Alguien dice tu nombre. Te reconocen.  Te van a ayudar a salir.
Te jalan para sacarte. Oyes un grito antes de volver a desmayarte. El grito es tuyo.
 Inhala. Exhala.
Estás vivo.
Despierto en un hospital. Hay muchas cirugías por delante. Mi familia te rodea, te reconforta con los ojos húmedos y una sonrisa nerviosa. Me voy enterando, poco a poco.
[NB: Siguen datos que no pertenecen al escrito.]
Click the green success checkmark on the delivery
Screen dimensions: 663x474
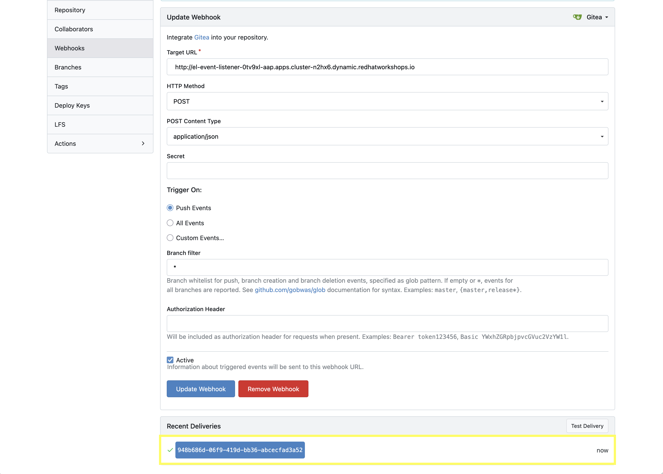coord(170,450)
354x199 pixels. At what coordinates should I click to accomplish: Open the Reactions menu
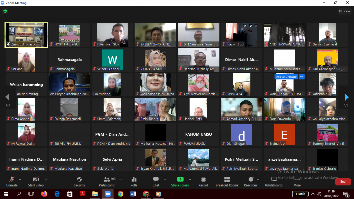coord(251,180)
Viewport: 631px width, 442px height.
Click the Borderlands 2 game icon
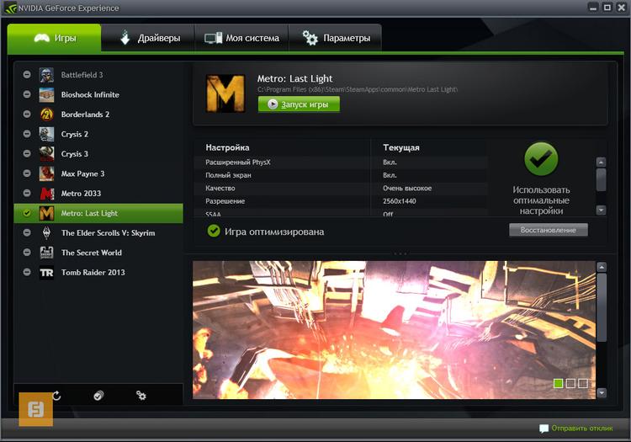click(x=46, y=114)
En el edificio de oficinas de la empresa petrolera paraestatal de este país (hasta ese momento, poco después dejaría de serlo para convertirse en Empresa Productiva Nacional, gracias a las polémicas reformas constitucionales de ese mismo año), ocurrió una explosión. Un accidente. Por “acumulación de Gases”. Pemex: una empresa que se derrumbó bajo mis pies. Las ruinas de un país casi me sepultan. Mientras yo escribía, sí, sobre la Huella de Dolor. Despierto en el hospital y lloro, y trato de entender la huella que me deja ese dolor. En mi carne, en mi historia y en mí país. Además de mí, otras 125 personas resultaron heridas. Y murieron 34 personas. A casi todos los conocía. A muchos, los quería. Por ejemplo, Irma, la que me hacía reír. O Benjamín: el que había vencido su acrofobia una semana antes, cuando se atrevió a volar en globo aerostático, en una peda, allá en Teotihuacán. Lo imagino, al Benjamín, volando, aferrado a veinte uñas a la canastilla y admirando paisajes como los del Dr. Atl… Para encontrar las historias hay que seguir a los personajes. Y para descubrirlos, debemos encontrar ese dolor primigenio que define su búsqueda, su historia. ¿Y cuál es mi historia? Es nuestra historia. La historia de todos.